British Cycling looking for new main sponsor after HSBC ends deal five years early

David Prior's picture

British Cycling is on the hunt for a new main sponsor after HSBC decided to end its multi-million-pound deal early.

The BBC has reported that the bank has exercised a break clause just three years into an eight-year contract.

Julie Harrington, British Cycling CEO, told board members the decision was down to a "shift in its UK marketing and partnership priorities".

She said: “We will part with HSBC UK as firm friends and in the meantime look forward to working with them to support our riders to achieve their best in Tokyo.

“Over the last 20 years, British Cycling has enjoyed extraordinary success – both in terms of winning on the global stage and in using that inspiration to encourage more people to cycle more often.

“We are an ambitious organisation with a proud tradition of setting and hitting big targets and we know that more people on bikes is the solution to many of society’s biggest challenges. As we look to 2021, we will be actively engaging the market to find a new partner to be part of the next stage of our exciting journey.”

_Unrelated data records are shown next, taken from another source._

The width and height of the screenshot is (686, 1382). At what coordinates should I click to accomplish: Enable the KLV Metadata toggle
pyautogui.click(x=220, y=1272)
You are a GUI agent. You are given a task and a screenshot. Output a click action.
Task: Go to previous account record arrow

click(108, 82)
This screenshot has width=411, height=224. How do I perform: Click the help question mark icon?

The move will inevitably be a financial blow for British Cycling, which has its headquarters at the National Cycling Centre in Manchester.

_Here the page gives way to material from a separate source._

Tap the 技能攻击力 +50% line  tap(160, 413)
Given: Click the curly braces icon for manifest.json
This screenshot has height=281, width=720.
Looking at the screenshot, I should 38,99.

The deal, which began in January 2017, was thought to be worth around £10m per Olympic cycle.

The partnership appears to have been a big success by one measure - a stated ambition of getting two million Brits cycling by the end of 2020 is likely to be exceeded.

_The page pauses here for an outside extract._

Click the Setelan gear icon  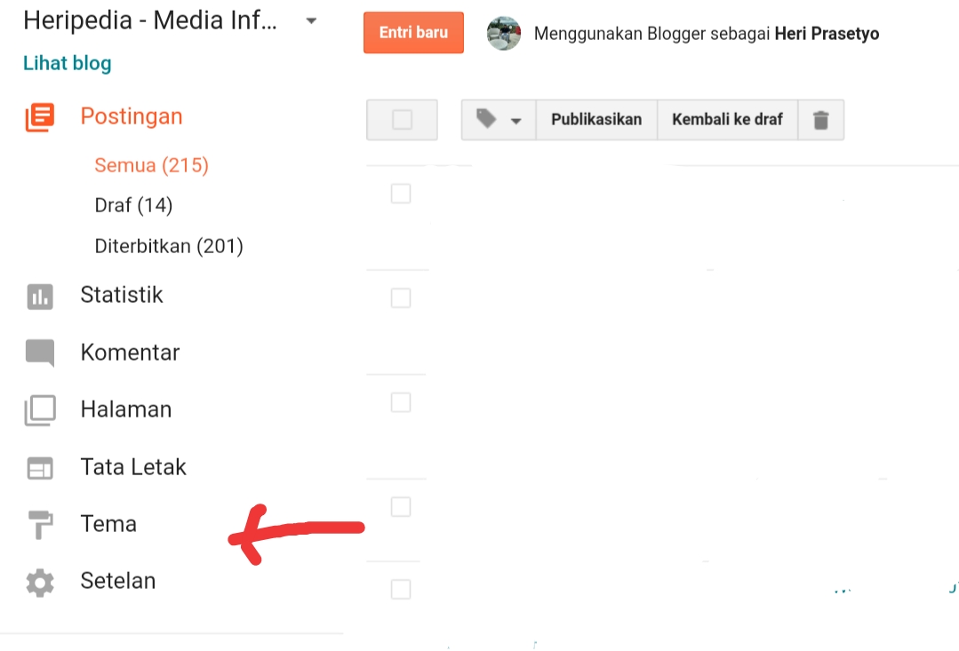coord(40,583)
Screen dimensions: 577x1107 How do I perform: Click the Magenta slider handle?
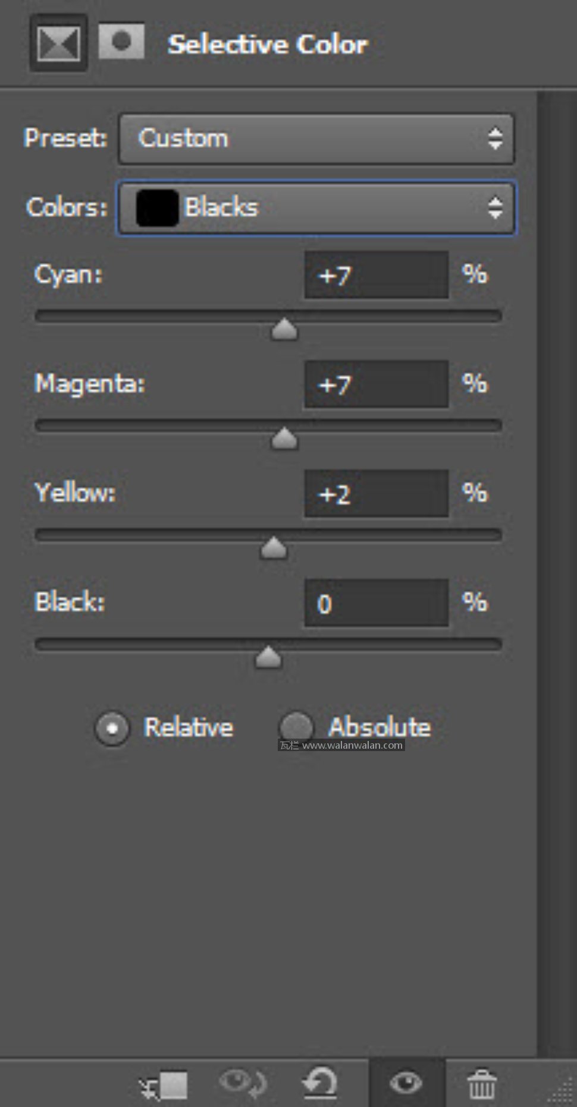click(284, 439)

But questions are sure to be asked as to why HSBC chose to activate the break clause.

The bank did announce an intention earlier this year to cut costs by $4.5bn over the next two years following a drop in profits.

British Cycling has though also suffered a series of controversies in recent years. A fitness-to-practise medical tribunal for its former doctor, Richard Freeman, is scheduled to resume in April.

He denies a charge from the General Medical Council of ordering 30 sachets of Testogel to British Cycling headquarters in 2011, knowing or believing it was to enhance an athlete's performance.